One of the most controversial issues in the AI industry last year was what to do when a user exhibits signs of mental health struggles in a chatbot conversation. OpenAI’s head of that type of security research, Andrea Vallone, has now joined Anthropic.
“Over the past year, I led OpenAI’s research on a question with almost no established precedent: How should models respond when faced with signs of emotional overdependence or early signs of mental health crisis?” Valon wrote in a LinkedIn post months ago.
Vallone, who spent three years at OpenAI and built the “Model Policy” research team there, worked on how to best deploy GPT-4, OpenAI’s reasoning model, and GPT-5, as well as developing training processes for some of the AI industry’s most popular security techniques, such as rule-based rewards. Now, she has joined the Alignment team at Anthropic, a group tasked with understanding and addressing the biggest risks to AI models.
Vallone will serve under OpenAI security research head John Leakey, who left the company in May 2024 concerns OpenAI’s “security culture and processes transcend shiny products.”

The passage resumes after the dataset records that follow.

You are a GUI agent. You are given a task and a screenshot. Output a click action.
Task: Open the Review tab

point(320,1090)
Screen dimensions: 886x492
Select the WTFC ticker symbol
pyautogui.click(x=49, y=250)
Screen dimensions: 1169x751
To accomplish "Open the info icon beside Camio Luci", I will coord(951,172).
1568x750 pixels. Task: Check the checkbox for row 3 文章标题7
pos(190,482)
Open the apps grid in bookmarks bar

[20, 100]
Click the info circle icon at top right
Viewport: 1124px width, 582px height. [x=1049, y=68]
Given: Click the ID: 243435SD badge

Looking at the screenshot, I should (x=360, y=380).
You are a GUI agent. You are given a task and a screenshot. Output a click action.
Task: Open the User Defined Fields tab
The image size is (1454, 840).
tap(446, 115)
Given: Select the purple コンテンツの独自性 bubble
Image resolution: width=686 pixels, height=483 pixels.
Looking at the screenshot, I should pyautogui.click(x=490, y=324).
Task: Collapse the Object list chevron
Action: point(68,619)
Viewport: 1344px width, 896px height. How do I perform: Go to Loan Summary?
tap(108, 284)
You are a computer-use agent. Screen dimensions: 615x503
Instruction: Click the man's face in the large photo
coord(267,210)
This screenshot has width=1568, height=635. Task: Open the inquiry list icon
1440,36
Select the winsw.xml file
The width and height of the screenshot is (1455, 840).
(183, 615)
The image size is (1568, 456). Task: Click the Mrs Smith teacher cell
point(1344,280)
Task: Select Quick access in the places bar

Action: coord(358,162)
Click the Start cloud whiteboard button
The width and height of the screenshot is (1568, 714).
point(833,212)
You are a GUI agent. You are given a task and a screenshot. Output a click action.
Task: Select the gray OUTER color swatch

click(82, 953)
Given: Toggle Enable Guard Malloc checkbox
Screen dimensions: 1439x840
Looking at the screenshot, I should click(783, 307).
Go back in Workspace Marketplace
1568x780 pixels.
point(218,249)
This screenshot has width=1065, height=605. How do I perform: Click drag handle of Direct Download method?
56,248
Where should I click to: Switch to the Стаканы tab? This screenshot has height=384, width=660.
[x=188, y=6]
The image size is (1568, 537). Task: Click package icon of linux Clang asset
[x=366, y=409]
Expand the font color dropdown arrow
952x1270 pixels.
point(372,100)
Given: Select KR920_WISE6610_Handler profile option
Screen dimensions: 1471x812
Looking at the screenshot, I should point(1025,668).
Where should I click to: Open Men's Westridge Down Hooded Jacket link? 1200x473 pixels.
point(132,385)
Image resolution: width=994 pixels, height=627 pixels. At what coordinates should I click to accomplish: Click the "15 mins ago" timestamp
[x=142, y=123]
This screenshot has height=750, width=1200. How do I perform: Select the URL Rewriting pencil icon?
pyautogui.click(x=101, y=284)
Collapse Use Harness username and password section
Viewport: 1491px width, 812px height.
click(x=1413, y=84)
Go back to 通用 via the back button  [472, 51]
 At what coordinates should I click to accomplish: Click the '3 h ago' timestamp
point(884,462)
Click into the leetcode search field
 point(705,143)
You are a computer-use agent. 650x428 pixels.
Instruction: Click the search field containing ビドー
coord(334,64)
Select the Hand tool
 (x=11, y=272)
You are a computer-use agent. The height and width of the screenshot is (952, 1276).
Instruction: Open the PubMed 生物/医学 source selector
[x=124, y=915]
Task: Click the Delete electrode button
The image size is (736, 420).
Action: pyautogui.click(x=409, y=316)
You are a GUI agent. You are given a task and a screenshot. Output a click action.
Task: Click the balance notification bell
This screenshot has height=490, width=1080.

Leading AI startups have increasingly stirred controversy over the past year over users’ struggles with mental health, which could deepen once trust in AI chatbots grows, especially since safety guardrails are broken in long conversations. Some teenagers have died by suicide, or have been murdered by adults after believing the devices were used. Several families have filed wrongful death lawsuits, and at least one Senate subcommittee has hearing On this topic. Security researchers have been tasked with solving the problem.
Sam Bowman, a leader on the alignment team, wrote in a LinkedIn post that he is “proud of how seriously Anthropic is taking the problem of figuring out how AI systems should behave.”
one in LinkedIn post on ThursdayVallone wrote that she is “looking forward to continuing her research at Anthropic, focusing on alignment and fine-tuning to shape the cloud’s behavior in new contexts.”